Thank you for all the love and support on this blog, it truly means a lot to me.

Life’s been a bit hectic lately and I am taking a full break from any type of social media. I intend to come back, don’t worry! I just need a bit of time away for my own mental health. Thanks for understanding, and I’ll see ya on the other side!

(I’ve got a few queued posts before this one, so by the time it goes out I’ll already be inactive. Just letting my queue run out before I go)

It shouldn’t matter if you’re diagnosed, undiagnosed, or even completely neurotypical and able-bodied. EVERYONE should be given accommodations that will make their experience easier in school, work, and life. The idea that accommodations are scarce/not readily available is a scam and entirely untrue. 

‘but if everyone had accommodations we wouldn’t be able to keep up!’ Is it really so hard to just offer someone a separate space for tests, accessible buildings, or even the ability to just EAT or simply GO TO THE BATHROOM when they need? 

Growing up undiagnosed autistic in an unsafe household was wild. 

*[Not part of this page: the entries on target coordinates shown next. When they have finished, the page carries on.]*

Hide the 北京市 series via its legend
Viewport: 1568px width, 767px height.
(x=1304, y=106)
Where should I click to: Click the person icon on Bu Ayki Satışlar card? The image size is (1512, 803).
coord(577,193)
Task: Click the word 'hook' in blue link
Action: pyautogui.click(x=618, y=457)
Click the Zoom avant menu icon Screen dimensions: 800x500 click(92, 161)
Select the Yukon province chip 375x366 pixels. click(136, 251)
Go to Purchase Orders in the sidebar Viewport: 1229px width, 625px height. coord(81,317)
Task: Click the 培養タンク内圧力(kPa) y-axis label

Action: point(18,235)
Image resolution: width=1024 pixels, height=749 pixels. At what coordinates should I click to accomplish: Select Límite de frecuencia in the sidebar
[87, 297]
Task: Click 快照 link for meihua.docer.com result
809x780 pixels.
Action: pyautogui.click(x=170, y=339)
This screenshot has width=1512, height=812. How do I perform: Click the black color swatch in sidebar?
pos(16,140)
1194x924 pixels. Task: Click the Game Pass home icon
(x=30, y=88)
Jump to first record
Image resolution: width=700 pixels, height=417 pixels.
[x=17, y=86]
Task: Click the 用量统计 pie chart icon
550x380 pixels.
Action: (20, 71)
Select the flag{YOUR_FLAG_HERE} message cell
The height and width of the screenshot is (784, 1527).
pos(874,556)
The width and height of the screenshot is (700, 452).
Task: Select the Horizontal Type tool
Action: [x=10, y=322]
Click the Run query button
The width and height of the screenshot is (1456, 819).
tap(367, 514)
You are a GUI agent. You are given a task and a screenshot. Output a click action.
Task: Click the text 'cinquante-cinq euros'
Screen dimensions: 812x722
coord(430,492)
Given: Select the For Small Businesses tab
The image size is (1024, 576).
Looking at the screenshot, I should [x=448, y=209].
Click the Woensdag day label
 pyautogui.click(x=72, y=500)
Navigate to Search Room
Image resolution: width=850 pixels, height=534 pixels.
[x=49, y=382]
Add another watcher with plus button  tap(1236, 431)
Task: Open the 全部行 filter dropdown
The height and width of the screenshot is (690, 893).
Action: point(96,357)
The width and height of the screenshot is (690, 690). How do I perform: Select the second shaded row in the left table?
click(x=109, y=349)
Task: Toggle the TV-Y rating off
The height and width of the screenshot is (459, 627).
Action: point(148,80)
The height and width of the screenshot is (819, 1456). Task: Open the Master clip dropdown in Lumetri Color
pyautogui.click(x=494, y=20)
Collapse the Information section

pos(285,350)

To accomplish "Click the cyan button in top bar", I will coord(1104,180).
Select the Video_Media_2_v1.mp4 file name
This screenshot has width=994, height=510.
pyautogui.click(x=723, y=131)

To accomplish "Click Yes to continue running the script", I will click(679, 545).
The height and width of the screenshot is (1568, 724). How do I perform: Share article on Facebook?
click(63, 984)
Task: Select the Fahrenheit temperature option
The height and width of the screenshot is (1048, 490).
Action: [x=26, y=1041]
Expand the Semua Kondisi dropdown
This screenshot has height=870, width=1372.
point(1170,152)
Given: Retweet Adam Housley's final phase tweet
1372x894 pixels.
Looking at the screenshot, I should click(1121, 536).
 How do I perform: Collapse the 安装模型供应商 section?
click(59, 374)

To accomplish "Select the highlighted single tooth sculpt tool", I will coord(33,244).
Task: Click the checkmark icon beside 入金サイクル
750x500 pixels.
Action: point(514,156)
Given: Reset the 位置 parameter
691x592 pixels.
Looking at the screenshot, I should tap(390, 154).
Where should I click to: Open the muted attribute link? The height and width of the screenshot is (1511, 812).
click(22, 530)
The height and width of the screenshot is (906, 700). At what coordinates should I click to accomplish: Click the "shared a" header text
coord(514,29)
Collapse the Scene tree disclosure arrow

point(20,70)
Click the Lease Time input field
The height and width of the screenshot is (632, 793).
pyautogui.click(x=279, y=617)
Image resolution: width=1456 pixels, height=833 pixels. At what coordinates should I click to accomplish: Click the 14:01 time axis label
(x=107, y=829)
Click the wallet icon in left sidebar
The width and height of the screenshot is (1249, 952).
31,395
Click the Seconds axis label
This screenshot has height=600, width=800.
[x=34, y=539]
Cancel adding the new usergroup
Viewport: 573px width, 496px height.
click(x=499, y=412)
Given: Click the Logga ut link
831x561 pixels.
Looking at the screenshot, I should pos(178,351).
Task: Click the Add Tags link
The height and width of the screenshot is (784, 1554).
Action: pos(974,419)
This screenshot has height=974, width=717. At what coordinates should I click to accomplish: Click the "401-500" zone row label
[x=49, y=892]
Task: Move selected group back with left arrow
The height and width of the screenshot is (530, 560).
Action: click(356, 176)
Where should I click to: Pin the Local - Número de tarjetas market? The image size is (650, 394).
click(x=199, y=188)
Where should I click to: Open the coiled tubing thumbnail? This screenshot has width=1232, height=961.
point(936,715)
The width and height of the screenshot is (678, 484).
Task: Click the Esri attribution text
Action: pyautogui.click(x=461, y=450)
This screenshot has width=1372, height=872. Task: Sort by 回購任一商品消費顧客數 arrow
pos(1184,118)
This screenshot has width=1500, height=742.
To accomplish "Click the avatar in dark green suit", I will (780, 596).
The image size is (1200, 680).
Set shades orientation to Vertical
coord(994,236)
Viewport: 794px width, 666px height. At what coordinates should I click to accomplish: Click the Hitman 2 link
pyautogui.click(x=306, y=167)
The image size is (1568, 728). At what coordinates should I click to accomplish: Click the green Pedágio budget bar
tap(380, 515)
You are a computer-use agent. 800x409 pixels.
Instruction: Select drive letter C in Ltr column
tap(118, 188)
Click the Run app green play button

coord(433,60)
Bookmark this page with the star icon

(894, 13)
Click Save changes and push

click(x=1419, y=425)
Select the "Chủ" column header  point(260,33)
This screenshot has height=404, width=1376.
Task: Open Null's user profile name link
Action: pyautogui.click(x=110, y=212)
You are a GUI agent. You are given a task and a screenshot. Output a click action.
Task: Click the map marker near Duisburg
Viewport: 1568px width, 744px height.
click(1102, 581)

It took me so long after escaping to be able to realize that I was autistic simply because I didn’t have any of the telltale symptoms due to my trauma. For example, a difficulty to read social cues is one of the biggest things that people see and say ‘autism.’ Growing up in a place where even a slight misstep on my part could lead to severe punishment based on how cranky my parent was, I learned real quick to read every single person in that room to keep myself safe. In addition, I was constantly masking my neurodivergence without even realizing it. What were simply autistic traits led to me being called a bad child and given consequences, so obviously I hid them in an act of self preservation. This certainly did not help in getting a diagnosis since I seemingly displayed so little symptoms as a child. 

This may seem like a really niche subject, but I’ve met a lot of other people who  had the same experience and it needs to be talked about more. Even after diagnosis my father was terrible and told me I made it all up, I have to be faking this, I never acted autistic as a kid. This is the sad reality for way too many people, and it needs way more attention than it gets.

‘You’re only posting this for attention,’

Yeah? That’s the whole point of the internet! We as humans all have a need for attention, we crave it. You do realize how sad and desolate the world would be if nobody got noticed right? 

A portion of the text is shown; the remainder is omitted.